--- begin ---

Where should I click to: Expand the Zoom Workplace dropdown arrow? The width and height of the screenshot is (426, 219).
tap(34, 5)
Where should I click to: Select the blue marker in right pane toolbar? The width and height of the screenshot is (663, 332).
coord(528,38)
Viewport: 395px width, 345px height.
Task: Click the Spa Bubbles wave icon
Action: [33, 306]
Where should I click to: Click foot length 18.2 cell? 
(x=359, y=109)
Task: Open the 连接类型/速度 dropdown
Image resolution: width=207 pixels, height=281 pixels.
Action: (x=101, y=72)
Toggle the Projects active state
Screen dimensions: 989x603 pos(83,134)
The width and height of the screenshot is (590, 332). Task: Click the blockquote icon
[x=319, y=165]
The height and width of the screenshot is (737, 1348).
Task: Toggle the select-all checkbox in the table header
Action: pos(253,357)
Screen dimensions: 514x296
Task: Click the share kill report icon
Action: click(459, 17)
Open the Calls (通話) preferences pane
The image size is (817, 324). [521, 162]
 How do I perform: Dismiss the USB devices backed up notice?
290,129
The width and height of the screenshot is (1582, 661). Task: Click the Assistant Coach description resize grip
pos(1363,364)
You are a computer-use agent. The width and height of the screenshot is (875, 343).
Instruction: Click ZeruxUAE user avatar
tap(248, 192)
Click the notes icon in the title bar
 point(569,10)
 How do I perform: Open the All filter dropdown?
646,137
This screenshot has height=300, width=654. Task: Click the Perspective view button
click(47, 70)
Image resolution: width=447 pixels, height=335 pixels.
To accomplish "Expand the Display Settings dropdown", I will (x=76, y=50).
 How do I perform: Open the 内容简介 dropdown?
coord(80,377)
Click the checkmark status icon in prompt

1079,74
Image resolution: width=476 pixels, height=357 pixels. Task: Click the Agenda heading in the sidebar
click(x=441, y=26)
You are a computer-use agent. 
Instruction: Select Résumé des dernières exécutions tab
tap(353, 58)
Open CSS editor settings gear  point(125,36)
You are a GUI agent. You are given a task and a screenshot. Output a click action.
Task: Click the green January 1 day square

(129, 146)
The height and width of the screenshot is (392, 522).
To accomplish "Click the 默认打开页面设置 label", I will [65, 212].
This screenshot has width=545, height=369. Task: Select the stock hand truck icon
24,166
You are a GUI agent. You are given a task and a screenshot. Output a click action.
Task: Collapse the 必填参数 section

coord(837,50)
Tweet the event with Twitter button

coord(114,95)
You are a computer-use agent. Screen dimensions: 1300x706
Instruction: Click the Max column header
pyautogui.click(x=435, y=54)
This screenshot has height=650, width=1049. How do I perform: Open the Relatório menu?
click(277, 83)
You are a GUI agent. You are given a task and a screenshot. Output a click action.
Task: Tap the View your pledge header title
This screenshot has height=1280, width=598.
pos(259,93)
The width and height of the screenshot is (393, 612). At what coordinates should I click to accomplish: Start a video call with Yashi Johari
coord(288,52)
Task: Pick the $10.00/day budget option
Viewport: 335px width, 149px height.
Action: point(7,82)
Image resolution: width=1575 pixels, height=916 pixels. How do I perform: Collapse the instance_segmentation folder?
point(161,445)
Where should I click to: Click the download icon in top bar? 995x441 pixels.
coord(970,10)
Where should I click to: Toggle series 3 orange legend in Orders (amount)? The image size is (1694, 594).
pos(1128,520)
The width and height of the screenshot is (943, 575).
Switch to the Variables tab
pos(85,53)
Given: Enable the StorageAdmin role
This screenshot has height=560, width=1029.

--- end ---

Exercise
Please reproduce all of the material above line for line, with no changes.

Response to the exercise
Where should I click to: Expand the Zoom Workplace dropdown arrow? The width and height of the screenshot is (426, 219).
tap(34, 5)
Where should I click to: Select the blue marker in right pane toolbar? The width and height of the screenshot is (663, 332).
coord(528,38)
Viewport: 395px width, 345px height.
Task: Click the Spa Bubbles wave icon
Action: [33, 306]
Where should I click to: Click foot length 18.2 cell? 
(x=359, y=109)
Task: Open the 连接类型/速度 dropdown
Image resolution: width=207 pixels, height=281 pixels.
Action: (x=101, y=72)
Toggle the Projects active state
Screen dimensions: 989x603 pos(83,134)
The width and height of the screenshot is (590, 332). Task: Click the blockquote icon
[x=319, y=165]
The height and width of the screenshot is (737, 1348).
Task: Toggle the select-all checkbox in the table header
Action: pos(253,357)
Screen dimensions: 514x296
Task: Click the share kill report icon
Action: click(459, 17)
Open the Calls (通話) preferences pane
The image size is (817, 324). [521, 162]
 How do I perform: Dismiss the USB devices backed up notice?
290,129
The width and height of the screenshot is (1582, 661). Task: Click the Assistant Coach description resize grip
pos(1363,364)
You are a computer-use agent. The width and height of the screenshot is (875, 343).
Instruction: Click ZeruxUAE user avatar
tap(248, 192)
Click the notes icon in the title bar
 point(569,10)
 How do I perform: Open the All filter dropdown?
646,137
This screenshot has height=300, width=654. Task: Click the Perspective view button
click(47, 70)
Image resolution: width=447 pixels, height=335 pixels.
To accomplish "Expand the Display Settings dropdown", I will (x=76, y=50).
 How do I perform: Open the 内容简介 dropdown?
coord(80,377)
Click the checkmark status icon in prompt

1079,74
Image resolution: width=476 pixels, height=357 pixels. Task: Click the Agenda heading in the sidebar
click(x=441, y=26)
You are a computer-use agent. 
Instruction: Select Résumé des dernières exécutions tab
tap(353, 58)
Open CSS editor settings gear  point(125,36)
You are a GUI agent. You are given a task and a screenshot. Output a click action.
Task: Click the green January 1 day square

(129, 146)
The height and width of the screenshot is (392, 522).
To accomplish "Click the 默认打开页面设置 label", I will [65, 212].
This screenshot has width=545, height=369. Task: Select the stock hand truck icon
24,166
You are a GUI agent. You are given a task and a screenshot. Output a click action.
Task: Collapse the 必填参数 section

coord(837,50)
Tweet the event with Twitter button

coord(114,95)
You are a computer-use agent. Screen dimensions: 1300x706
Instruction: Click the Max column header
pyautogui.click(x=435, y=54)
This screenshot has height=650, width=1049. How do I perform: Open the Relatório menu?
click(277, 83)
You are a GUI agent. You are given a task and a screenshot. Output a click action.
Task: Tap the View your pledge header title
This screenshot has height=1280, width=598.
pos(259,93)
The width and height of the screenshot is (393, 612). At what coordinates should I click to accomplish: Start a video call with Yashi Johari
coord(288,52)
Task: Pick the $10.00/day budget option
Viewport: 335px width, 149px height.
Action: point(7,82)
Image resolution: width=1575 pixels, height=916 pixels. How do I perform: Collapse the instance_segmentation folder?
point(161,445)
Where should I click to: Click the download icon in top bar? 995x441 pixels.
coord(970,10)
Where should I click to: Toggle series 3 orange legend in Orders (amount)? The image size is (1694, 594).
pos(1128,520)
The width and height of the screenshot is (943, 575).
Switch to the Variables tab
pos(85,53)
Given: Enable the StorageAdmin role
This screenshot has height=560, width=1029.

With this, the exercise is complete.